Recent advances in such display technologies include the development of displays having multiple layers of screens that are “stacked” or otherwise placed in front or back of each other to provide an overall improved visual presentation on a single combined display unit. Examples of such multi-layer displays include those that are commercially available from PureDepth, Inc. of Redwood City, Calif. The PureDepth technology incorporates two or more liquid crystal display (“LCD”) screens into one physically combined display unit, where each LCD screen is separately addressable to provide separate or coordinated images between the LCD screens. Many of the PureDepth display systems include a high-brightened backlight, a rear image panel, such an active matrix color LCD, a diffuser, a refractor, and a front image plane, which devices are laminated to form a device “stack.”
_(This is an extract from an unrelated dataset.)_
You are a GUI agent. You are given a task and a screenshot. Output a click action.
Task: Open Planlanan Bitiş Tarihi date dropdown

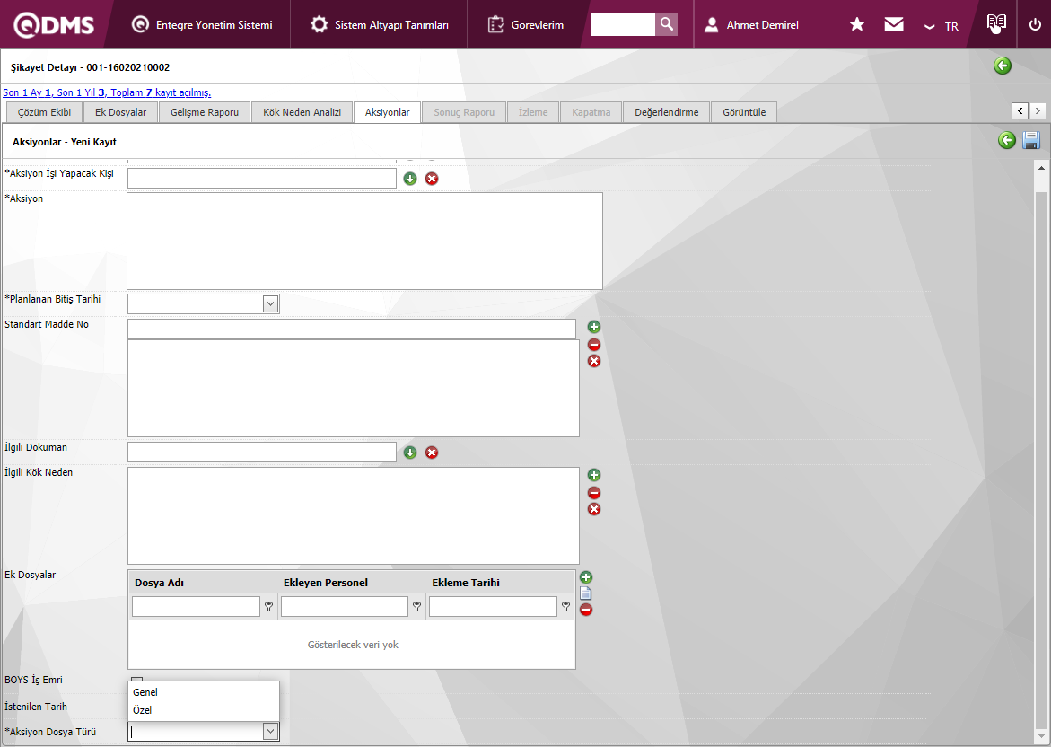[270, 303]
The multiple LCD screens in these units are stacked at set distances. As well as using a binocular depth cue, PureDepth units also feature intrinsic motion parallax, where the x and y distance changes between objects displayed on different planes depending on viewing angle. In addition, separate focal planes may literally be brought in and out of focus depending on the focal length of the lens in the eye of a viewer. Further details regarding the basic nature of such multi-layer displays and techniques of solving issues that are specific to such displays can be found at, for example, U.S. Patent Publication Nos. 20060103951 and 20050206582, both of which are incorporated by reference for these general purposes.
The basic nature of a multi-layer display using stacked screens strongly encourages at least some form of coordination between the various images on the multiple screens. While various images on each separate screen might be clear and comprehensible if each screen were used separately in a traditional single screen display format, independent and uncoordinated images and/or text on these screens when stacked together can result in an unintelligible mess to a viewer. Such independent and uncoordinated images and/or text tend to obscure or completely block each other in numerous locations, making the combined visual presentation dark and largely unreadable.
Such issues involving independent and uncoordinated images and/or text can arise, for example, when the multiple display screens are all controlled by various PC based video cards. While the use of relatively complex display modes that account for the specialized nature of a stacked multi-layer display will typically be acceptable, displayed images and/or text in DOS, BIOS, VESA modes and potentially other more basic video modes can be duplicated across multiple screens in the stack at the same time, with such multiple, stacked and uncoordinated images and/or text being difficult to read as a result. Other video modes that are not particular adapted for or readily usable with such a multi-layer display screen arrangement may also be unfriendly with respect to such multi-layer displays. Some examples of the problems that can arise when the stacked screens of a multi-layer display occur in a basic video mode outputting uncoordinated images and/or text during a diagnostics process, or during the start or boot up process in the associated processor-based device. In such instances, it can be difficult or impossible to view or comprehend all of the images and/or texts being shown by the various screens in the multi-layer stack.
While existing designs and systems for multi-layer displays have been adequate in the past, improvements are certainly welcomed and encouraged. In light of the foregoing, it is thus desirable to develop improved multi-layer displays that do not suffer from image and/or text duplication or blocking when one or more of the subject display screens is in a basic or otherwise unfriendly video mode.